I’ve attended and facilitated a lot of professional learning in my career as a teacher and instructional coach. Without question, the most consistently effective professional learning has come from collegial intervisitation.

There’s an undeniable relevance to being in another teacher’s classroom. Every teacher teaches differently: Some teachers do big things differently, like teaching trigonometry before polynomials, or never collecting or reviewing homework. Some teachers do small things differently, like always correcting the statement “A triangle has 180 degrees”, or using a random number generator to call on students.

However they manifest in a classroom, experiencing those differences has an immediate impact on an observing teacher. Maybe you’ll see technique or strategy you’ll want to try. Or maybe something you see will make you think more deeply about your own approach. Intervisitation is so effective because every observation of another teacher is really an observation of yourself. You can’t help but reflect on your practice.
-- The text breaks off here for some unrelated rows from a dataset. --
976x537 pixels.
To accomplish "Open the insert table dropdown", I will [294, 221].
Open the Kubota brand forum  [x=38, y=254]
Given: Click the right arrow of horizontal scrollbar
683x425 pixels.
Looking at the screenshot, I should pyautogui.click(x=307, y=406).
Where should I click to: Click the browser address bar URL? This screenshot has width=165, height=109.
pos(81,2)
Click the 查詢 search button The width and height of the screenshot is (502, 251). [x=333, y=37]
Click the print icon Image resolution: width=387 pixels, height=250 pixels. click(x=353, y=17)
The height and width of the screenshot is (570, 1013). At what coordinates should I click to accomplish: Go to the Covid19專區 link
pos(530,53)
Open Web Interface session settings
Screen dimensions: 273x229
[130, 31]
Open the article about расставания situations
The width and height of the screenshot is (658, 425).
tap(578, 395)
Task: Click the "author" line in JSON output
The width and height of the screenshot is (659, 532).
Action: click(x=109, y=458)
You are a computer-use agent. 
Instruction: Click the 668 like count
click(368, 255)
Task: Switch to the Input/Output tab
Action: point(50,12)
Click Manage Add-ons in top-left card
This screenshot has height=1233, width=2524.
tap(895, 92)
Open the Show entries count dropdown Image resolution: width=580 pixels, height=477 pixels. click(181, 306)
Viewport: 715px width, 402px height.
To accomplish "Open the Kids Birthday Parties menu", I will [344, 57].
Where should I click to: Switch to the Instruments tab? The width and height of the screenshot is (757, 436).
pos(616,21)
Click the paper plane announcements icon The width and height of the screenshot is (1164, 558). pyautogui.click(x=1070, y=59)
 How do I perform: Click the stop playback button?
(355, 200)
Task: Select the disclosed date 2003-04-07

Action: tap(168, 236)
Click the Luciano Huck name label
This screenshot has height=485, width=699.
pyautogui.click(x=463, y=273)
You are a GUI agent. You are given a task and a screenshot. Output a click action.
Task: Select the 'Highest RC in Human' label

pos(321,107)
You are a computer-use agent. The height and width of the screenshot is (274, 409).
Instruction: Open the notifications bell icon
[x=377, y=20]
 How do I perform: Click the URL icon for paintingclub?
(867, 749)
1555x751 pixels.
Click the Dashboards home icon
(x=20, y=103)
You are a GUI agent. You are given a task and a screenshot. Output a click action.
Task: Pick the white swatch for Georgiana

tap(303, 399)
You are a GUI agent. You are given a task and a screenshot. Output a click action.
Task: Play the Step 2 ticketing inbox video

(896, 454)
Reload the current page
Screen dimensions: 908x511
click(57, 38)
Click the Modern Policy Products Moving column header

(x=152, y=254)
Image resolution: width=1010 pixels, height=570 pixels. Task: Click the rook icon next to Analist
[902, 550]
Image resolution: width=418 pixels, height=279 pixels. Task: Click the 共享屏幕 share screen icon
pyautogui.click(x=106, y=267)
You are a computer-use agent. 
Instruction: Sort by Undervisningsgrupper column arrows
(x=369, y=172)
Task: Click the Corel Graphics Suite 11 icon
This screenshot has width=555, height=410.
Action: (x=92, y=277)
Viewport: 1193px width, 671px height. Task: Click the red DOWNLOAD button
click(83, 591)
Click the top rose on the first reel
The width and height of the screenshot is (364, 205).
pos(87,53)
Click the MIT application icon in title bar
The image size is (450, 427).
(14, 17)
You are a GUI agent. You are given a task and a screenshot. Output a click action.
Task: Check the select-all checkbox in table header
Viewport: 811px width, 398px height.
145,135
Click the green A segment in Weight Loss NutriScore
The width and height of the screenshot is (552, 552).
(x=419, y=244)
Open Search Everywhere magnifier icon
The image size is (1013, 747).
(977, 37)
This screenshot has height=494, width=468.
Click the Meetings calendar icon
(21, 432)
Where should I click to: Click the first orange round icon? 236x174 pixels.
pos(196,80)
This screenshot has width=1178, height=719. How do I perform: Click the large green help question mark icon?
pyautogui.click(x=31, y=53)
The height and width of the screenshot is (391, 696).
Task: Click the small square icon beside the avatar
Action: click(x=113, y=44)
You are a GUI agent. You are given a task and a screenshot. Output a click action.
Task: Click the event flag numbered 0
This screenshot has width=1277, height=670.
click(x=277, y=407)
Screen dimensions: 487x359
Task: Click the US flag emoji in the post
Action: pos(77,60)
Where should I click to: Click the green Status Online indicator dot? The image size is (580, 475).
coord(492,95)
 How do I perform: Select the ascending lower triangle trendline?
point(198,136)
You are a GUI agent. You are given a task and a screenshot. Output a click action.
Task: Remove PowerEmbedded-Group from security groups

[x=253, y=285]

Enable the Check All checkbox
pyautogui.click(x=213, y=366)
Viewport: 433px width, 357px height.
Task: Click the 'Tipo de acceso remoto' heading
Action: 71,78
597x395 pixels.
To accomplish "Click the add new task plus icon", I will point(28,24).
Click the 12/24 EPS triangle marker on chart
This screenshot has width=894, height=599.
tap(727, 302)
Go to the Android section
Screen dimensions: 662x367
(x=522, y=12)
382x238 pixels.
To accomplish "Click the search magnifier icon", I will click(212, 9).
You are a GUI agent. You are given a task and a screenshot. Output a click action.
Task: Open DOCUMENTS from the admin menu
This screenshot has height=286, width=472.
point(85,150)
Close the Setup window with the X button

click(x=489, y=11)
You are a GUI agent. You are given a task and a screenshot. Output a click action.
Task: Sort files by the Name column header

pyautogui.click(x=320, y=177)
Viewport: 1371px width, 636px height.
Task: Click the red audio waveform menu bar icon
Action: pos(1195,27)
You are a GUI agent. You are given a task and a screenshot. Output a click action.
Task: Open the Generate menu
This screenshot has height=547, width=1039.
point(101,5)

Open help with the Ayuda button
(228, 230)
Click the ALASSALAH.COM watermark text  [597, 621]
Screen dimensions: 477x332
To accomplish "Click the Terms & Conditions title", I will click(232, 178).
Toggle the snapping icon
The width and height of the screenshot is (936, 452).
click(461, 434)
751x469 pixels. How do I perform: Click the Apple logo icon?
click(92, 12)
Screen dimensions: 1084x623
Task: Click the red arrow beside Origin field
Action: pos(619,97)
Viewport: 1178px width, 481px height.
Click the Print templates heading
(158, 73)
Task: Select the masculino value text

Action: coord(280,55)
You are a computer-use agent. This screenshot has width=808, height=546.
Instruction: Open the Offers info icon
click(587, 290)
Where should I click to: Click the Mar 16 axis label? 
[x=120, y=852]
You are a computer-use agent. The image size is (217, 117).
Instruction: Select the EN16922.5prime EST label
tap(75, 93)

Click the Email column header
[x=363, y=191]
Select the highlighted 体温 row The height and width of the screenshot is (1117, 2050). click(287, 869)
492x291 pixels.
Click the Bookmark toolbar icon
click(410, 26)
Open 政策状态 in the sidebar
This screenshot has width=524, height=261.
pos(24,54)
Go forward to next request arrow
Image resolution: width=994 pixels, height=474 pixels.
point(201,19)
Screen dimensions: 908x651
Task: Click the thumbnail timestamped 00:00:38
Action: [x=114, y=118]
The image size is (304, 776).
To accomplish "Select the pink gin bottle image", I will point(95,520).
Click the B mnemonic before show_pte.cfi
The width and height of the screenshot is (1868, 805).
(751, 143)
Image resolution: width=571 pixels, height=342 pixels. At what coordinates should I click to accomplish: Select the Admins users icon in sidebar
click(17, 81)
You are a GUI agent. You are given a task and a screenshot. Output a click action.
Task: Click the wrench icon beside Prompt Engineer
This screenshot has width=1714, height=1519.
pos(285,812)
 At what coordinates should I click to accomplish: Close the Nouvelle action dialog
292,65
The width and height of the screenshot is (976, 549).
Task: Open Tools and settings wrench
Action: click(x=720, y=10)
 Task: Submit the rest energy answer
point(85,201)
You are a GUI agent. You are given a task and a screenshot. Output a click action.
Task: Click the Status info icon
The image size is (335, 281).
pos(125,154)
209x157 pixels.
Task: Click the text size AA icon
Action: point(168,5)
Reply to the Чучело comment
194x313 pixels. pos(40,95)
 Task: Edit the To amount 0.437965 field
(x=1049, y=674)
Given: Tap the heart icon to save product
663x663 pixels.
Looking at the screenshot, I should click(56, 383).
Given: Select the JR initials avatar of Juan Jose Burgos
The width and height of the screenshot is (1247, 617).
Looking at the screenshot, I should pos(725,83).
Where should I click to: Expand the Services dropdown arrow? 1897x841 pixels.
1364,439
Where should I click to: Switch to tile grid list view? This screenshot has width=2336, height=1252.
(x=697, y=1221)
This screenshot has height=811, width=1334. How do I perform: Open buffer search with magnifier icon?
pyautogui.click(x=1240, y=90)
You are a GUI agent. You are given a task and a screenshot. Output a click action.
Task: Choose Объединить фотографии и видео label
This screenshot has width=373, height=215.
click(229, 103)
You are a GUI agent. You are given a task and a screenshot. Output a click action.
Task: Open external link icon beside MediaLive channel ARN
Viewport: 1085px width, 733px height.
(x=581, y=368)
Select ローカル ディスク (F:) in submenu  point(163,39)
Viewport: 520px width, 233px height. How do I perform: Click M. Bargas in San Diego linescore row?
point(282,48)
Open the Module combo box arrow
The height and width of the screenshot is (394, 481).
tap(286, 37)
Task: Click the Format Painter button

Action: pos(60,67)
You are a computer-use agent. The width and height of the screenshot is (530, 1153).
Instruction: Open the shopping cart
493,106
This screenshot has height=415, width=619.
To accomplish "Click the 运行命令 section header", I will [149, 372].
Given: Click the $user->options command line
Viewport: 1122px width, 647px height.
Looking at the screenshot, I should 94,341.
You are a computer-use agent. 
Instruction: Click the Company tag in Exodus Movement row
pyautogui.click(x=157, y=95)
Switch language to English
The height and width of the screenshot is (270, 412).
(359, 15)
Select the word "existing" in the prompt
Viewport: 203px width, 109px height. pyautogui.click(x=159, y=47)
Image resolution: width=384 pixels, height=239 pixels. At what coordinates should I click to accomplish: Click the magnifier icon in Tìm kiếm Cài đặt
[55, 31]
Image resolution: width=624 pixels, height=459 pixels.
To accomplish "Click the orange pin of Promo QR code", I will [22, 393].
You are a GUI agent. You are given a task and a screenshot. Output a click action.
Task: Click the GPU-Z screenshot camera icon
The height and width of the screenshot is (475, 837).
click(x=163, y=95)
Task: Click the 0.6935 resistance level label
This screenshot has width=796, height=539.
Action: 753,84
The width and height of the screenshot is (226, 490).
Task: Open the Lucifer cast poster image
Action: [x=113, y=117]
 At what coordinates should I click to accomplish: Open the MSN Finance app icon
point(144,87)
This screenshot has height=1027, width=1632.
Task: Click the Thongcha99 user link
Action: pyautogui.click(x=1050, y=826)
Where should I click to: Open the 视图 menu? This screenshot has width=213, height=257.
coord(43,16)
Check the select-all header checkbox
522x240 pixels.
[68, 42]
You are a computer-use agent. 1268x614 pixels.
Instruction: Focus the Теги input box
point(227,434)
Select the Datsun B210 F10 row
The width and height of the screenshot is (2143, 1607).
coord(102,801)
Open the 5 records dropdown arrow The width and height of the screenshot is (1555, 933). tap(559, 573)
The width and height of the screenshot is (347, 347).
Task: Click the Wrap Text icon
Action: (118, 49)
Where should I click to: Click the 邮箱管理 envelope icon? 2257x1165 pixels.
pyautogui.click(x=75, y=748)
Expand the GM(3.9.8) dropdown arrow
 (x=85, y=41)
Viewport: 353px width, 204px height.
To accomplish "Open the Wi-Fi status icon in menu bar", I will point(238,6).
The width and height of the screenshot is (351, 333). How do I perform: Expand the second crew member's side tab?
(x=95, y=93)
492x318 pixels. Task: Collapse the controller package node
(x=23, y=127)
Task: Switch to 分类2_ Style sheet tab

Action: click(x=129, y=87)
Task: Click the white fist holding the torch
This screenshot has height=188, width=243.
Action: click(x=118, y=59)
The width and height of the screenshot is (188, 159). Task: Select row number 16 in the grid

I’ve found intervisitation especially useful during remote learning. Simply experiencing remote teaching from the other side has been invaluable: What’s it like to try to do math virtually? How does it feel to sit in a breakout room? And it’s been very helpful seeing how different teachers try to solve the same problems, like how to properly present mathematics, how to get students engaged, and how to gain access to their thinking.

After a round of intervisitations, our geometry course team had conversations that were both enlightening and heartening. We saw the different ways in which we were each finding success, and the similar ways in which we were all struggling. Teaching is an isolating job, but those common struggles unite us. And we have a better chance of overcoming them together than on our own.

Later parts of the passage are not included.